Jenuh dengan trek khas pantura yang panas dan banyak dilalui kendaraan besar. Maka saat ngobrol tadi malam di kediaman om Bowo, kuputuskan untuk menjajal trek alternatif yang jarang dilewati namun dengan kondisi jalan yang bagus dan lebih teduh. Yaitu trek Karangampel-Balongan-Indramayu. Trek yang satunya biasa dilewati buskota dari Cirebon kearah Jatibarang via Palimanan. Kedua trek ini nantinya akan bertemu di Lohbener.

Sekitar pukul 07.00, om Bowo mengawal keluar Cirebon sekaligus Bike To Work ke hotel Santika Cirebon. Om Bowo mengantarku ke batas kota luar Cirebon kearah jalan Gunungjati.  Nama tempat yang diambil dari nama salah satu sunan walisongo. Jika di Demak ada Sunan Kalijaga, di Kudus ada Sunan Muria, maka di Cirebon ini ada Sunan gunungjati. Dan benar jalur alternatif ini relatif lebih sepi. 

Dikawal om Bowo keluar Cirebon
Tak lama setelah lepas dari kota Cirebon, masuk ke daerah Gunungjati. Disini ada desa namanya Kapetakan. Jalannya halus mulus dan rata. Sejauh ini, jalan ini adalah jalan terbaik yang kulewati. Sepi lagi.
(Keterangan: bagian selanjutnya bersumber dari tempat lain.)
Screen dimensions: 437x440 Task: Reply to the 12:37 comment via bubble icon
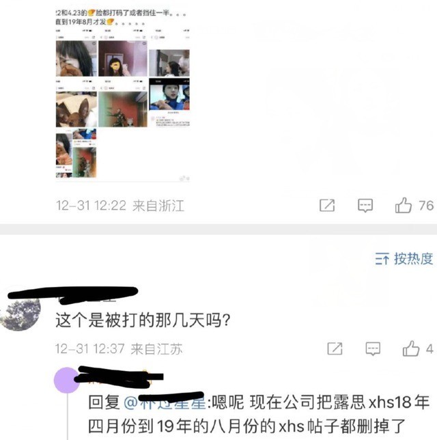(x=373, y=349)
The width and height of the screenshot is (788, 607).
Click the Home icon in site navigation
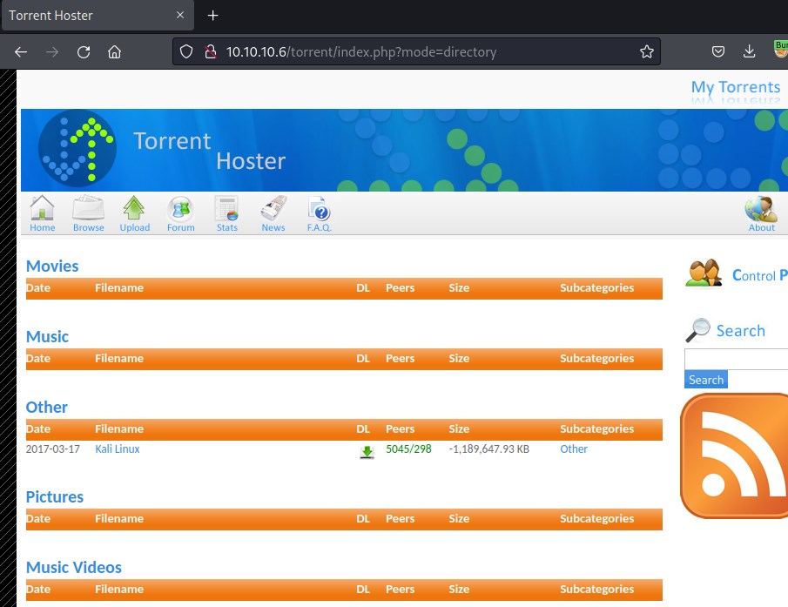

Lepas dari Gunungjati , masuk ke Suranenggala. Di kanan-kiri jalan mulai banyak baliho Pilkada. Kemudian Karangampel. Nah, disini ada pertigaan. Ke kiri ke jatibarang, lurus ke arah Balongan. Jalan yang kupilih akhirnya lurus ke Balongan. Aku penasaran dengan wujud seperti apa kilang minyak yang katanya terbesar di Asia Tenggara.

Jalan ke arah Balongan ini, banyak ditumbuhi pohon besar di kanan kirinya, sehingga jalan tidak begitu panas seperti Pantura. Sesekali mobil tanki dari dan menuju balongan melintas lewat, dengan kecepatan pelan. Cukup sopanlah untuk ukuran mobil besar. Pada jarak tertentu, kita bisa melihat laut Jawa di sebelah kanan. Di ruas jalan ini, aku sempat berhenti di lapak penjual buah. Mengganjal perut dengan Jeruk dan apel, sambil bertanya ini itu kepada penjualnya. 
Ngobrol dengan penjual buah, musim paceklik
Dari percakapan itu kuketahui, kalau tengah hari, sang penjual menjajakan buahnya keliling desa. Tapi belakangan ini permintaan menurun, karena warga desa sedang gagal panen, menyusul minimnya air yang masuk ke wilayah irigasi mereka. Sudah dua kali tanam, padi mereka tumbuh tapi tak berbuah. Petani terjerat utang pula. Harapan satu-satunya ada pada kepala desa yang mengumpulkan petani untuk membeli air secara kolektif di pintu air, yang nantinya air yang mengalir itu akan dikawal oleh aparat  agar sampai di sawah-sawah mereka. Mereka salah duga, dikira jelang lebaran ini hujan akan turun, ternyata panas berpanjangan.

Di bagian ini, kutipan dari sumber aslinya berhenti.